#### SET OF TASKS
1. In the Theano pull request diff, what argument is now passed to gof.EquilibriumDB() when 'canonicalize' is registered?
2. List every tag string given when 'merge1' is registered in the Theano pull request diff.
3. Carry on the Theano pull request diff after its last line.

#### PAGE EXCERPT
+++++
Merge pull request #3477 from nouiz/crash_gpu

Crash gpu and opt speed up

Merge pull request #3477 from nouiz/crash_gpu
f0bd940e · Pascal Lamblin · dab522df · 7fce44ca · f0bd940e · f0bd940e
--- a/doc/extending/optimization.txt
+++ b/doc/extending/optimization.txt
@@ -212,11 +212,11 @@ optimization you wrote. For example, consider the following:
 Nothing happened here. The reason is: ``add(y, z) != add(y,
 z)``. That is the case for efficiency reasons. To fix this problem we
 first need to merge the parts of the graph that represent the same
-computation, using the ``merge_optimizer`` defined in
+computation, using the ``MergeOptimizer`` defined in
 ``theano.gof.opt``.

->>> from theano.gof.opt import merge_optimizer
->>> merge_optimizer.optimize(e)  # doctest: +ELLIPSIS
+>>> from theano.gof.opt import MergeOptimizer
+>>> MergeOptimizer().optimize(e)  # doctest: +ELLIPSIS
 (0, ..., None, None, {}, 1, 0)
 >>> e
 [true_div(mul(*1 -> add(y, z), x), *1)]

--- a/theano/compile/mode.py
+++ b/theano/compile/mode.py
@@ -198,8 +198,17 @@ optdb.register('merge1', gof.MergeOptimizer(),
               0, 'fast_run', 'fast_compile', 'merge')

 # rearranges elemwise expressions
-optdb.register('canonicalize', gof.EquilibriumDB(),
+optdb.register('canonicalize', gof.EquilibriumDB(ignore_newtrees=False),
               1, 'fast_run', 'fast_compile')
+++++
#### DATA EXCERPT
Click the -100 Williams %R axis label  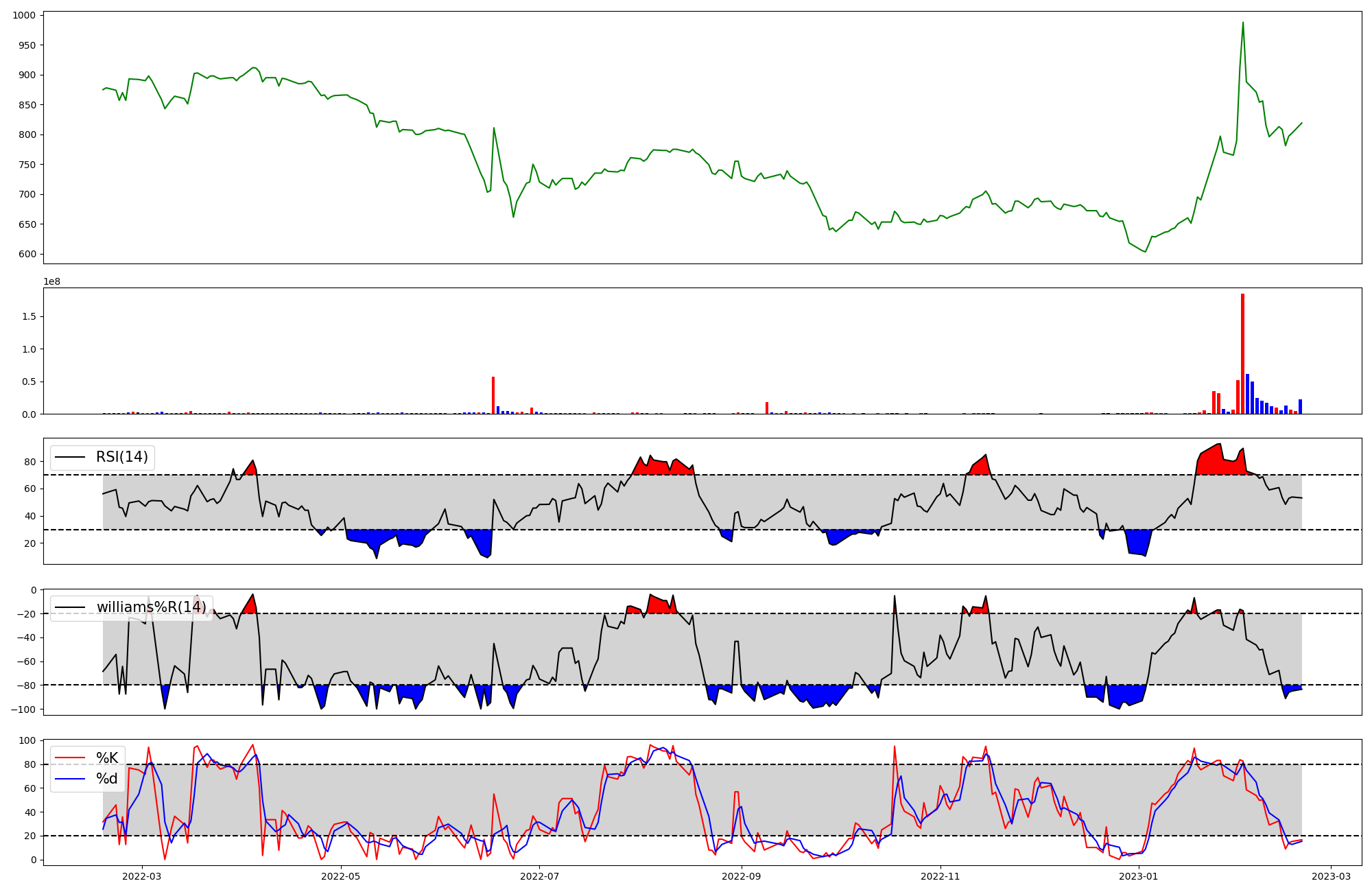[x=24, y=709]
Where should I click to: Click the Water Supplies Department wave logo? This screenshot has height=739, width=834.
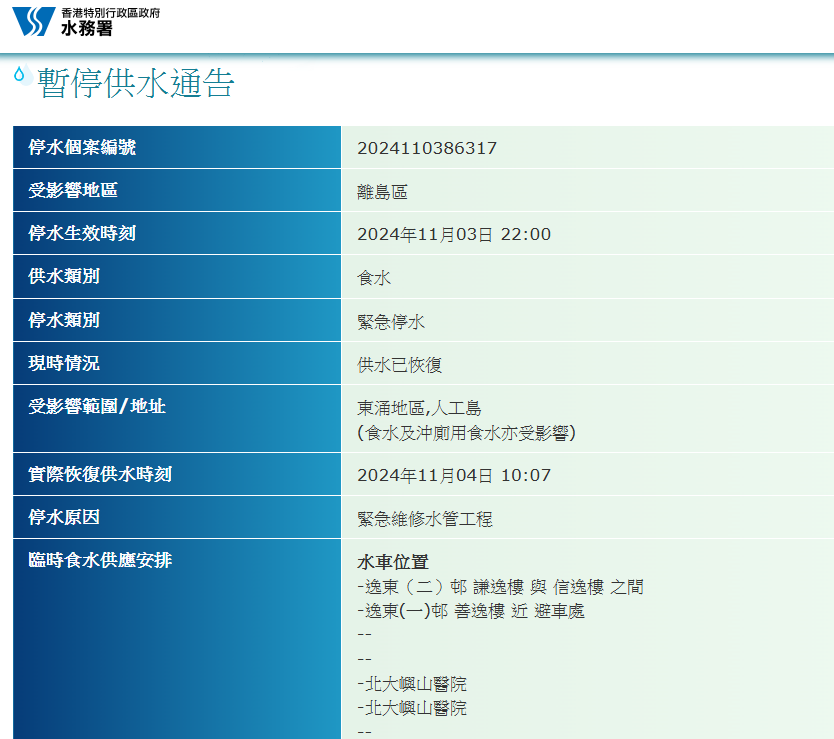tap(34, 22)
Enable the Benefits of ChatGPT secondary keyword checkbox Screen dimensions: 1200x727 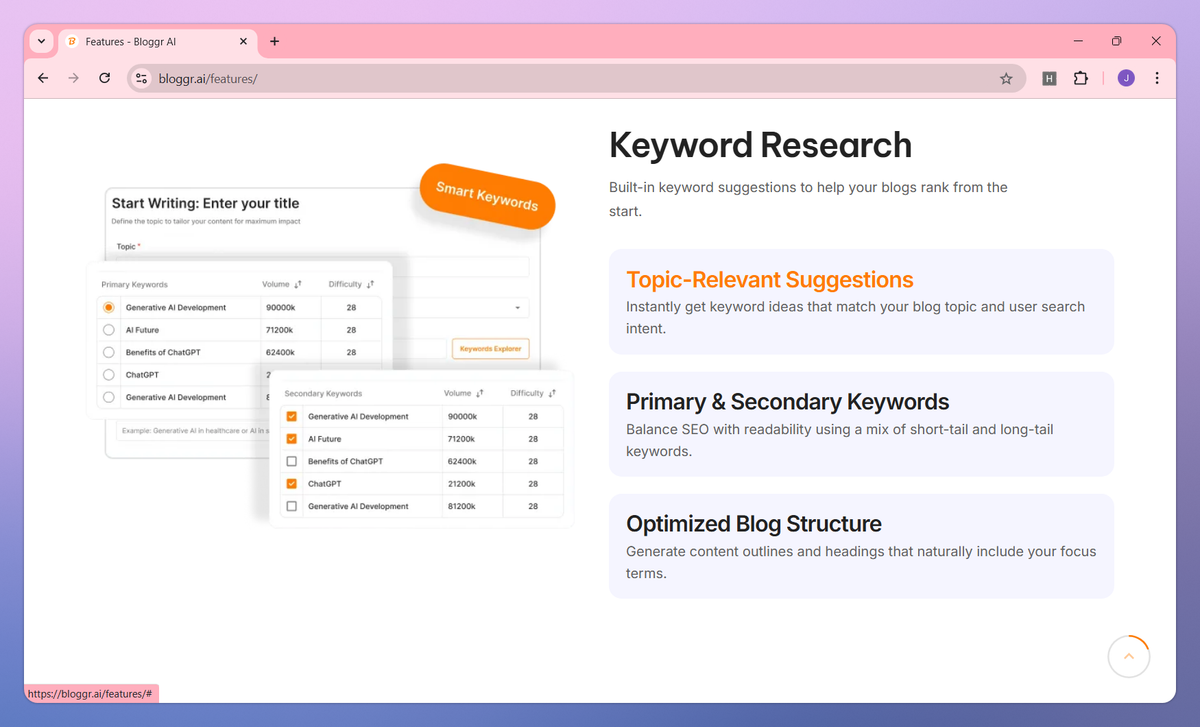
+++++
#### RESPONSES TO THE TASKS
1. ignore_newtrees=False

2. 'fast_run', 'fast_compile', 'merge'

3.
+# Register in the canonizer Equilibrium as a clean up opt the merge opt.
+# Without this, as the equilibrium have ignore_newtrees=False, we
+# won't merge all nodes if it is set as a global optimizer with
+# final_opt=True.
+
+# We need a new instance of MergeOptimizer to don't have its name
+# changed by other usage of it.
+optdb['canonicalize'].register("merge", gof.opt.MergeOptimizer(), 'fast_run',
+                               "fast_compile", cleanup=True)

 optdb.register('merge1.2', gof.MergeOptimizer(),
               1.2, 'fast_run', 'fast_compile', 'merge')

--- a/theano/gof/cc.py
+++ b/theano/gof/cc.py
@@ -547,6 +547,7 @@ class CLinker(link.Linker):
        if no_recycling is None:
            no_recycling = []
        if self.fgraph is not None and self.fgraph is not fgraph:
+            # A linker can be tied to only one FunctionGraph.
            return type(self)(self.schedule).accept(fgraph, no_recycling)
        self.fgraph = fgraph
        self.fetch_variables()
@@ -1750,14 +1751,13 @@ class OpWiseCLinker(link.LocalLinker):
        if no_recycling is None:
            no_recycling = []
        if self.fgraph is not None and self.fgraph is not fgraph:
+            # A linker can be tied to only one FunctionGraph.
            return type(self)(
                fallback_on_perform=self.fallback_on_perform,
                allow_gc=self.allow_gc,
                nice_errors=self.nice_errors,
                schedule=self.schedule,
            ).accept(fgraph, no_recycling)
-            # raise Exception("Cannot accept from a Linker that is
-            # already tied to another FunctionGraph.")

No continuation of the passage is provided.